Attorney General KK Venugopal has declined to reconsider his refusal to initiate contempt proceedings against Andhra Pradesh Chief Minister Jagan Mohan Reddy for a second time regarding his allegations against a Supreme Court judge.
Mr Venugopal had refused permission to Advocate Ashwini Upadhyay on November 2 to initiate contempt proceedings in the matter. The Attorney General, however, said his refusal to give consent cannot stop Mr Upadhyay from approaching the court, which can suo motu initiate contempt proceedings against the Chief Minister.
On October 6, Mr Reddy had written to Chief Justice of India SA Bobde about Justice NV Ramana, a senior judge of the Supreme Court, claiming that he was working against the elected government of the state after his orders to expedite pending prosecution against legislators from the Chief Minister's YSR Congress.
Mr Reddy claimed that the senior judge was acting on behalf of his opposition, former Chief Minister Chandrababu Naidu's Telugu Desam Party.
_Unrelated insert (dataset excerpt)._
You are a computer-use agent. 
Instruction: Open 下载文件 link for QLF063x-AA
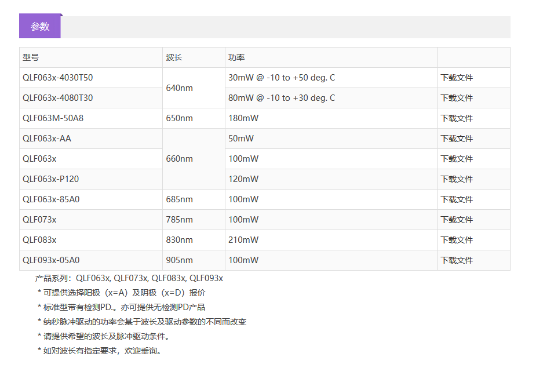pyautogui.click(x=457, y=139)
He also accused Justice Ramana of colluding with High Court judges and said they were acting at his behest.
Mr Upadhyay, the petitioner in the case in which Justice Ramana's orders came, had called for contempt proceedings against the Chief Minister.
Mr Venugopal had said prima facie timing of the Chief Minister's letter to the Chief Justice of India, and its being made public, was suspect in the backdrop of Justice Ramana's orders in September on plea to speed up the trials against sitting and former lawmakers, including Jagan Mohan Reddy.
"Since the letter was addressed directly to the Chief Justice of India, the CJI is seized of the case and it would not be appropriate for me to deal with it," the Attorney General said last Monday, explaining why he would not initiate contempt proceedings against Mr Reddy.
Mr Upadhyay, however, had written again to the Attorney General, asking him to reconsider his decision.
In his response, Mr Venugopal said not only is he required to consider whether "particular statements or conduct will be prima facie contumacious" but also whether it is in "larger public interest" to place such matters before the Supreme Court as a contempt petition.
In this case, the letter to the Chief Justice with alleged statements that comprise contempt were later released to the media, he wrote. But the letter was not marked confidential and so cannot be described as a "private missive" and was already being reported by the press.
"Hence there is no reason for me to change my mind," he added.